**DOCUMENT TEXT:**
The critical software and technical systems we rely on daily are like invisible skyscrapers all around us — yet we often don’t know who designed them, how they were constructed, or whether they hide defects that could lead to massive inconvenience, financial chaos, or catastrophic failures.
Design flaws are introduced into software systems around the world every day, but the most serious errors can have widespread and costly effects. Even industries that require higher levels of regulation and certification can face catastrophic consequences of software design flaws. In October of 2018, for example, the U.S. Government Accountability Office warned that many sophisticated weapons systems are vulnerable to cyberattack after testers playing the role of adversaries hacked numerous weapons’ control systems. In that same month, the Food and Drug Administration issued an alert on two medical devices due to software vulnerabilities that could allow a hacker to hijack the device and change its function, potentially with lethal consequences for the device user.

**QUESTIONS:**
**a)** Return the portion of the software design flaws passage between "Design flaws are" and "the device user.", inclusive, with no changes.
**b)** In the passage on software design flaws, which agency issued an alert on two medical devices because of software vulnerabilities?
**c)** Extend the passage on software design flaws, picking up after its final sentence.
The lines that come next are from a separate source.

**INPUT DATA:**

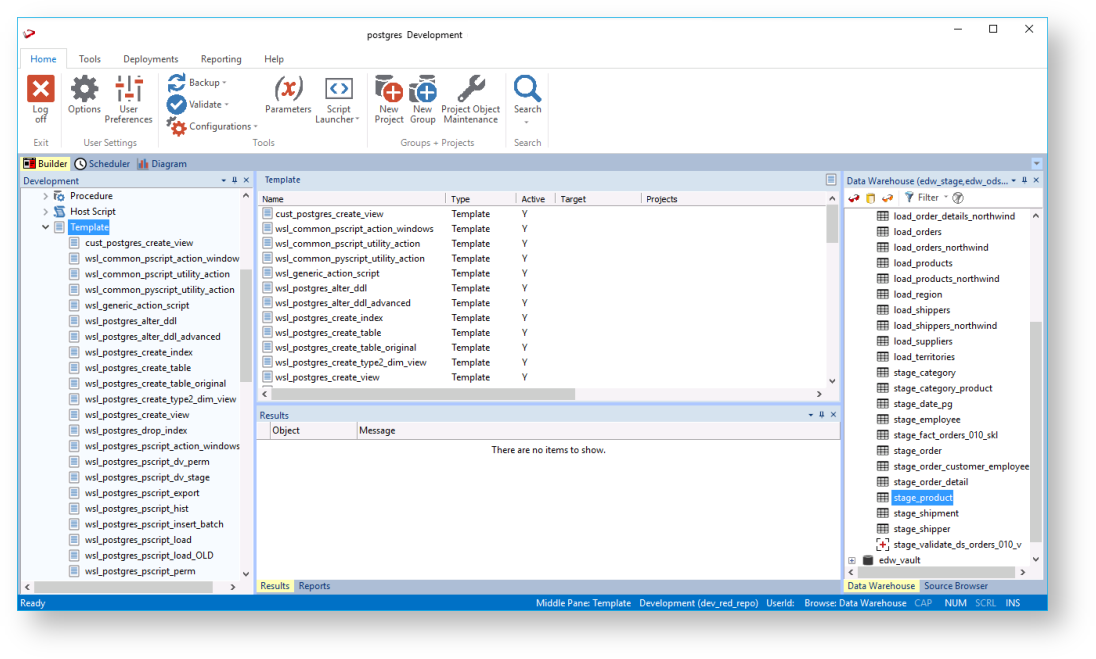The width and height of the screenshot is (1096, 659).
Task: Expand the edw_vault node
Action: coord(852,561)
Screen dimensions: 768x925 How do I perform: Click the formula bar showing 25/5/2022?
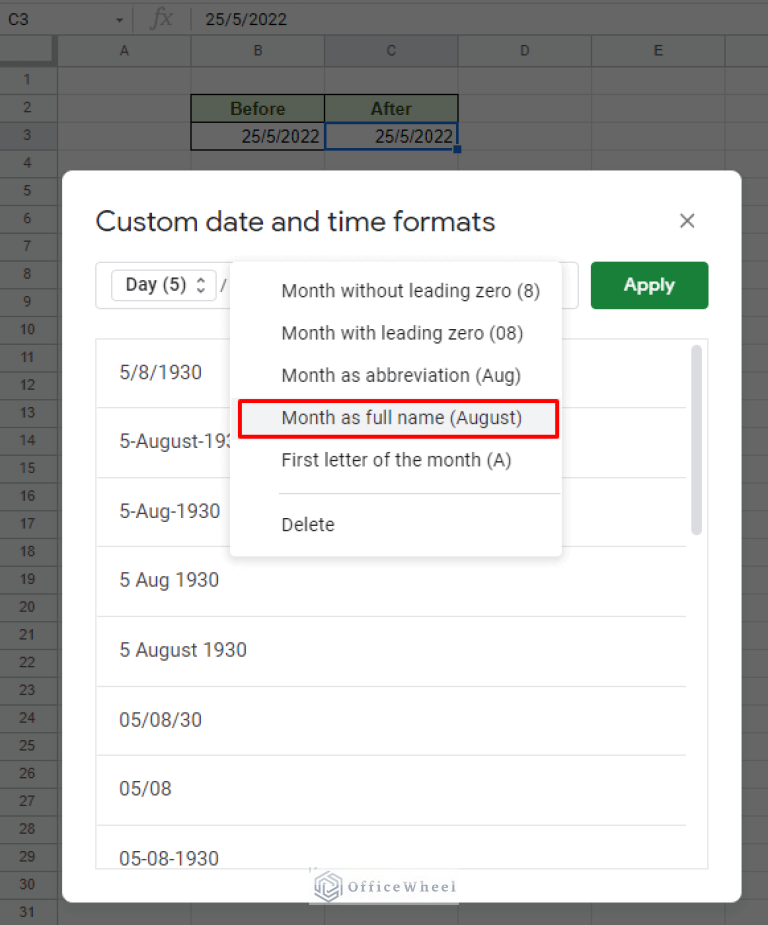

**RESULTS IN ORDER:**
**a)**
Design flaws are introduced into software systems around the world every day, but the most serious errors can have widespread and costly effects. Even industries that require higher levels of regulation and certification can face catastrophic consequences of software design flaws. In October of 2018, for example, the U.S. Government Accountability Office warned that many sophisticated weapons systems are vulnerable to cyberattack after testers playing the role of adversaries hacked numerous weapons’ control systems. In that same month, the Food and Drug Administration issued an alert on two medical devices due to software vulnerabilities that could allow a hacker to hijack the device and change its function, potentially with lethal consequences for the device user.

**b)** The Food and Drug Administration

**c)**
Such consequences have been in the spotlight in recent months, as Boeing has faced sharp scrutiny over whether software design flaws were a factor in two back-to-back fatal crashes of 737 Max jets — and if these errors were preventable.
To help prevent other catastrophes, industries that provide critical products and services built with rapidly evolving hardware and software need to consider how they can ensure their businesses have a level of digital resiliency that justifies the trust society has placed in them. This will require — on the part of technical architects, software developers, and hardware designers — creating a commonly accepted set of requirements that software, hardware, and network professionals must satisfy in order to practice their craft. If they don’t, the government just might.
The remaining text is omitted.